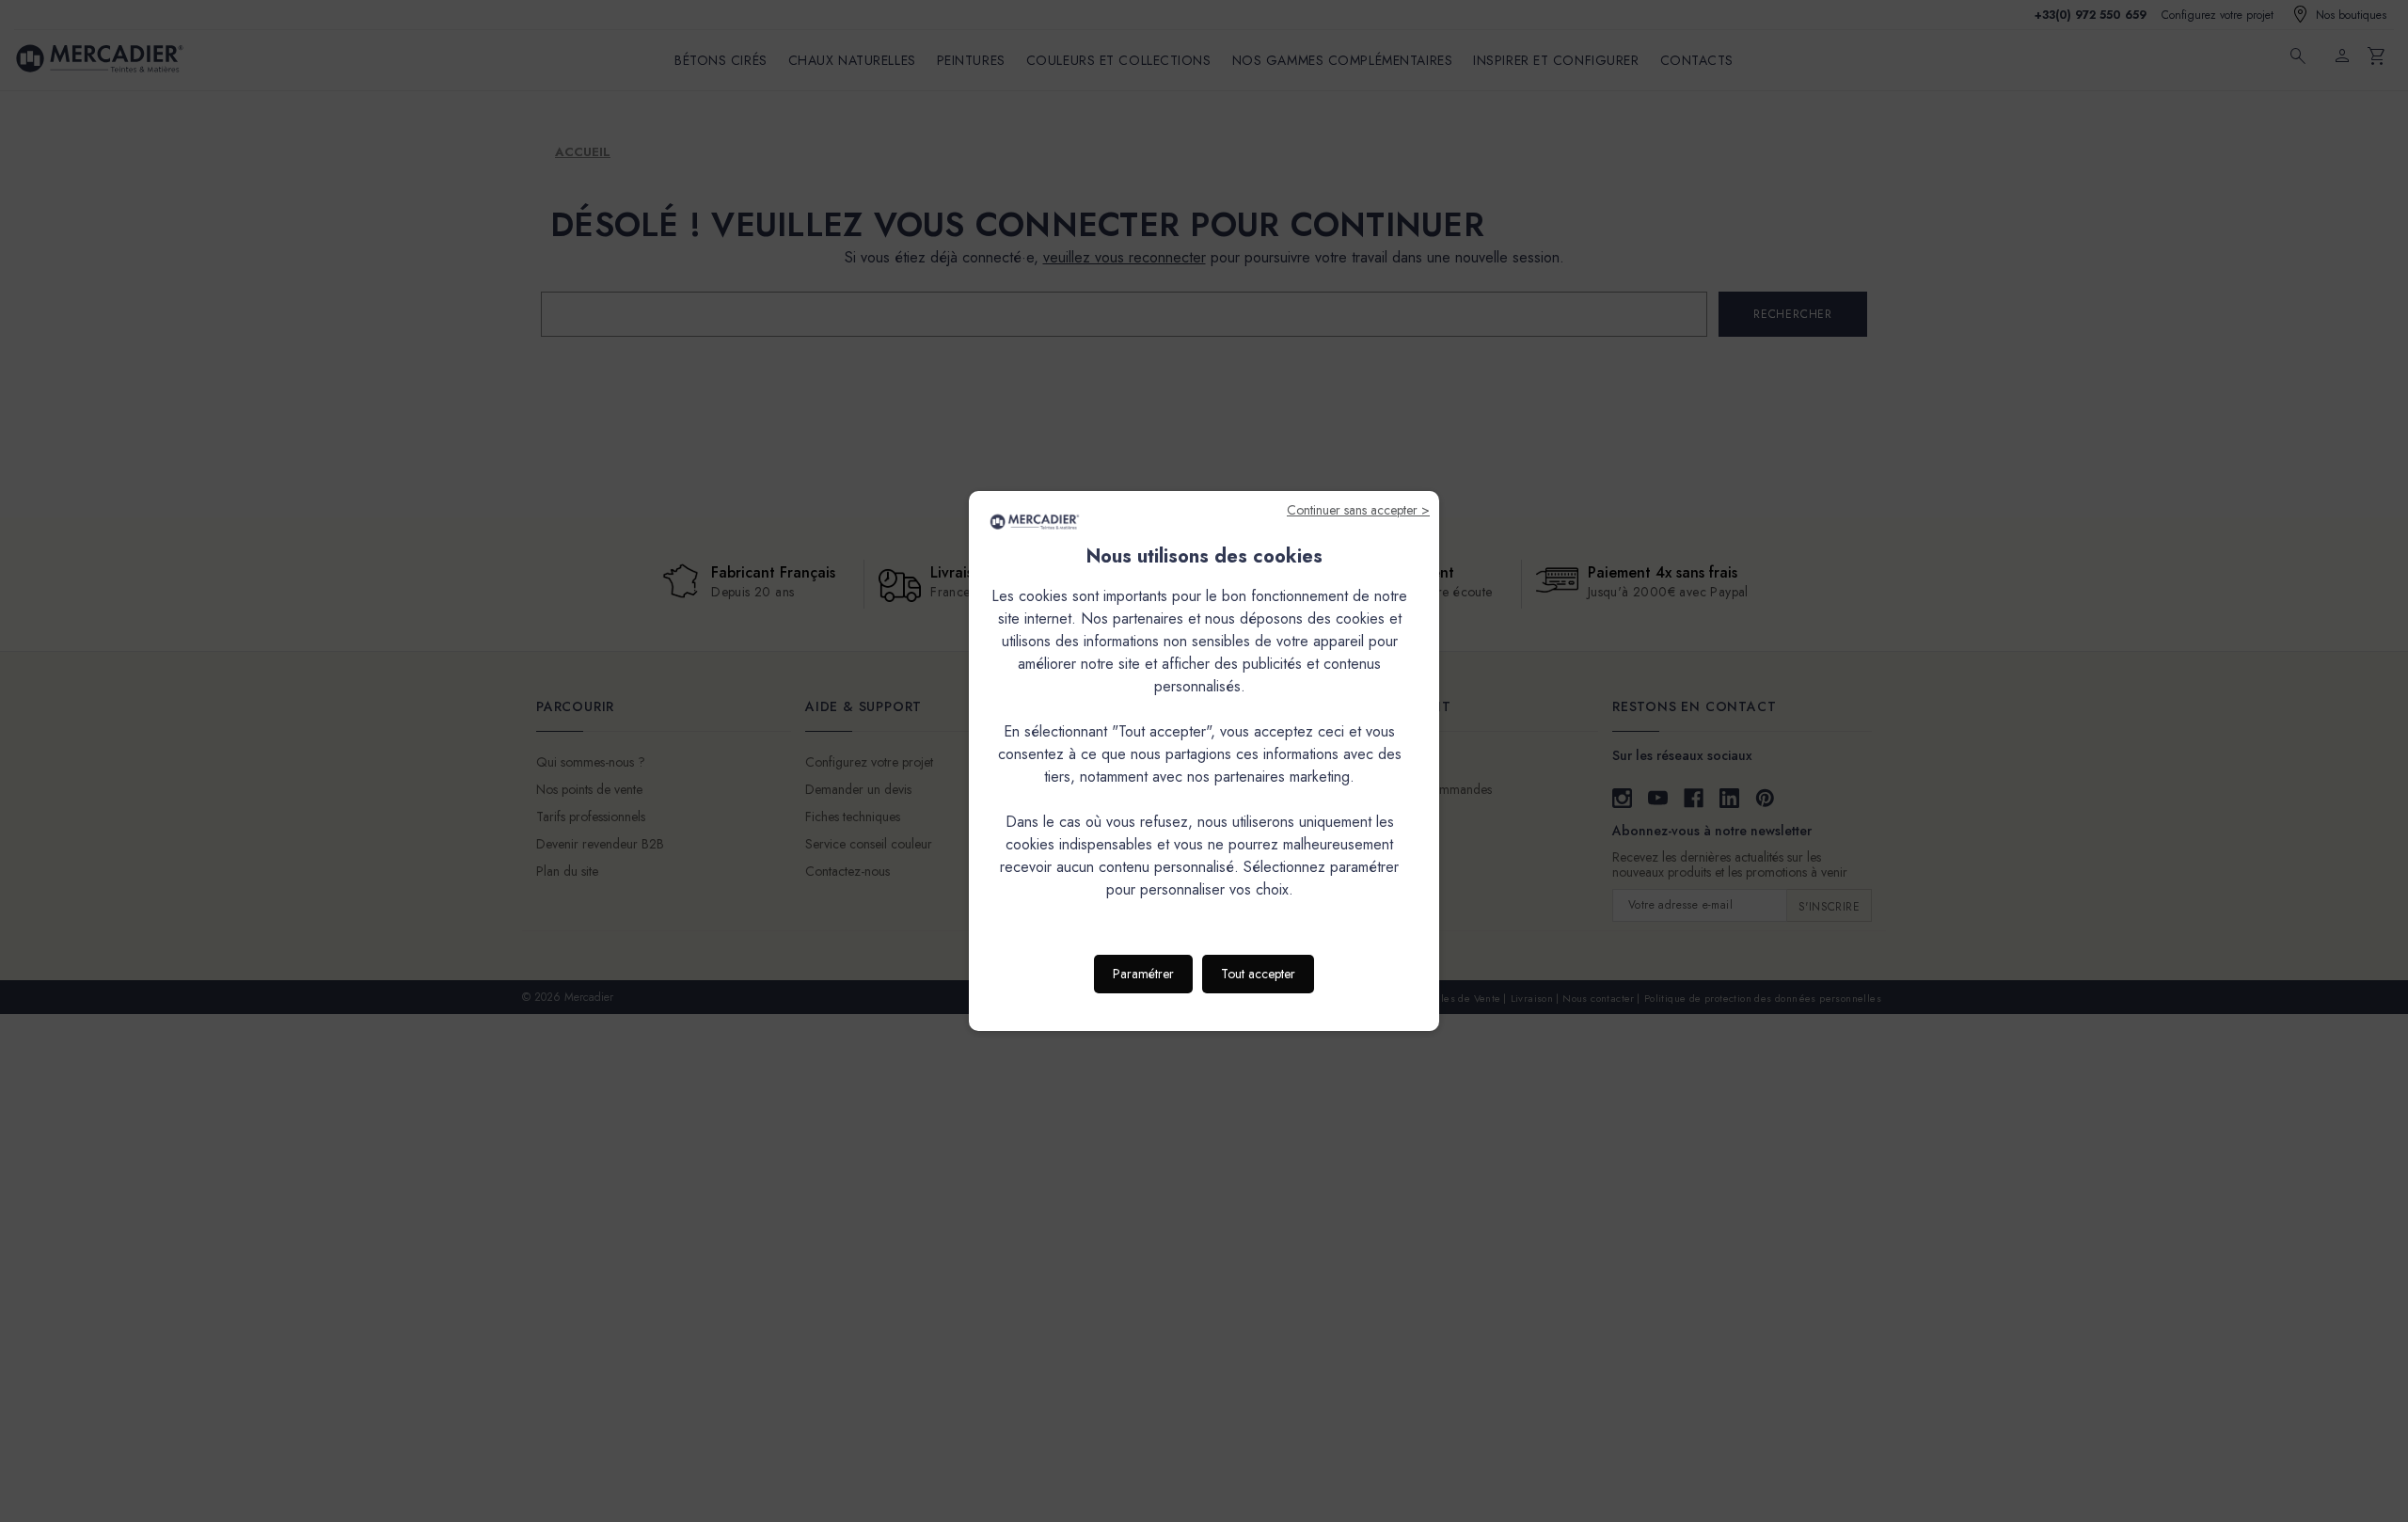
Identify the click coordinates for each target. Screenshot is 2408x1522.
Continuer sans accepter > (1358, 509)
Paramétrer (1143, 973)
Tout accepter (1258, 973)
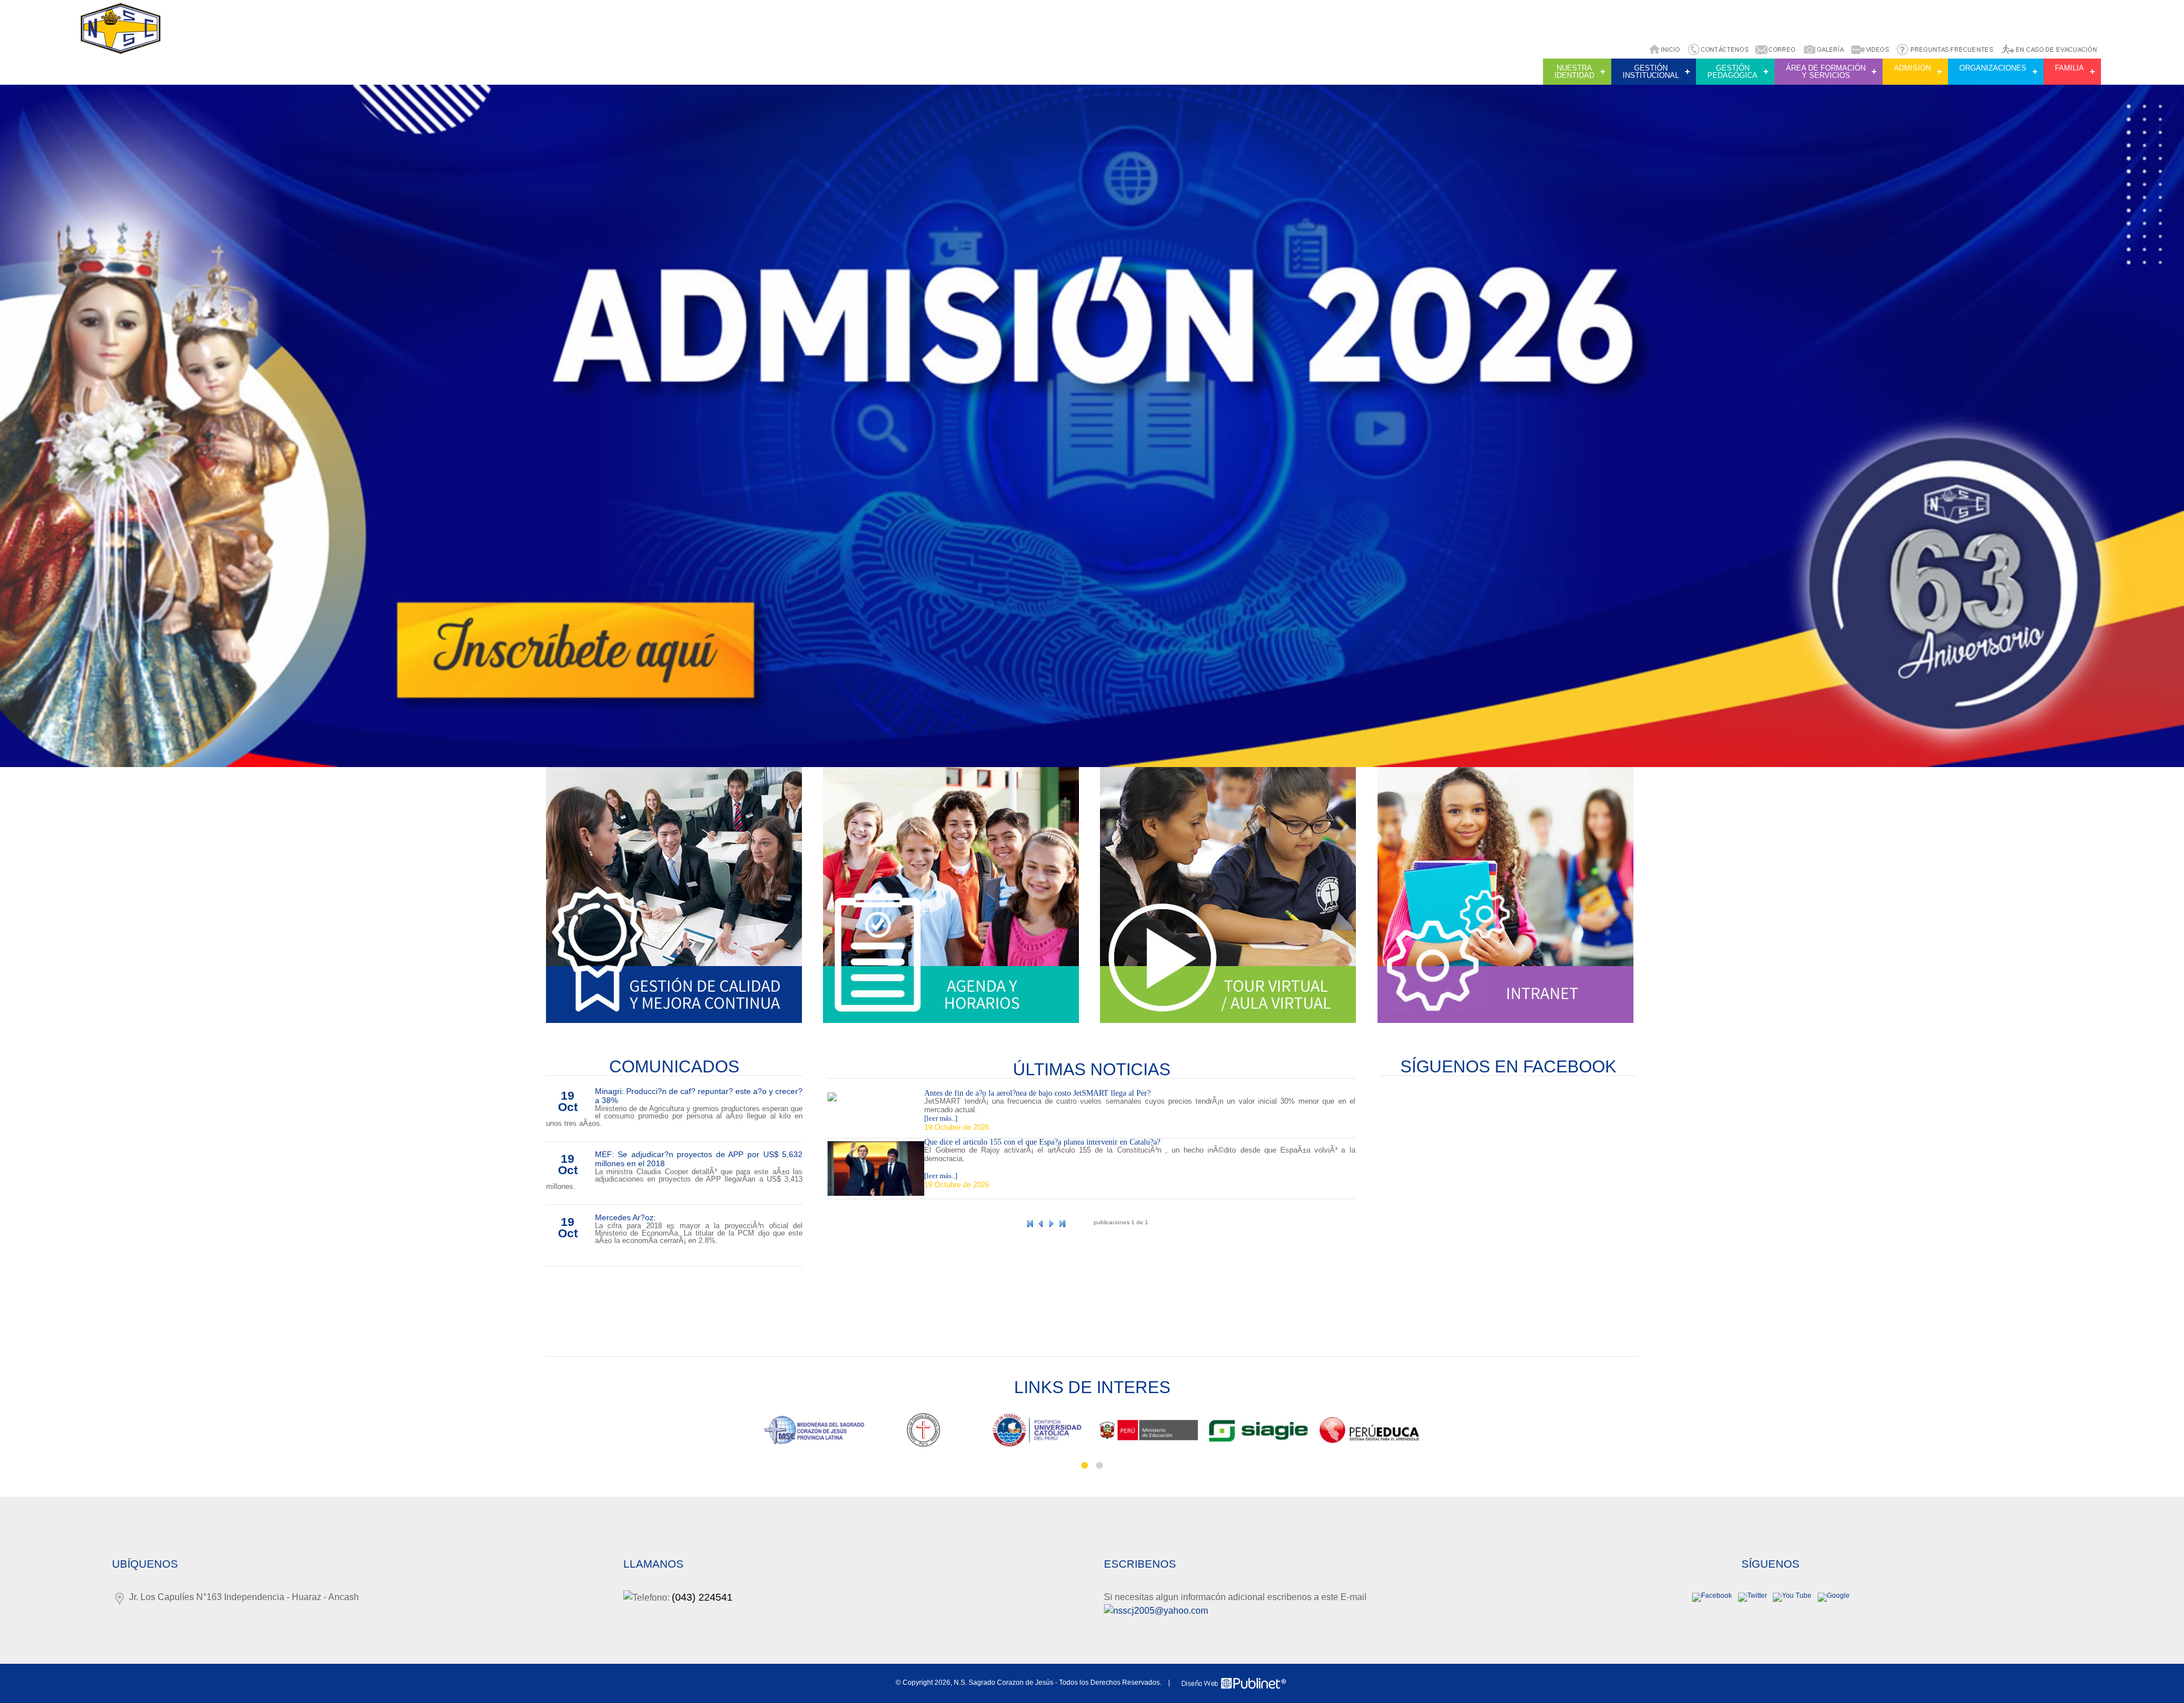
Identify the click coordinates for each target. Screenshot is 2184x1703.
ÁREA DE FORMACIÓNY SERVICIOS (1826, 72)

======

Task goal: Counting only lines of the data above that hold "each", report the total and nothing else.

Exercise response: 2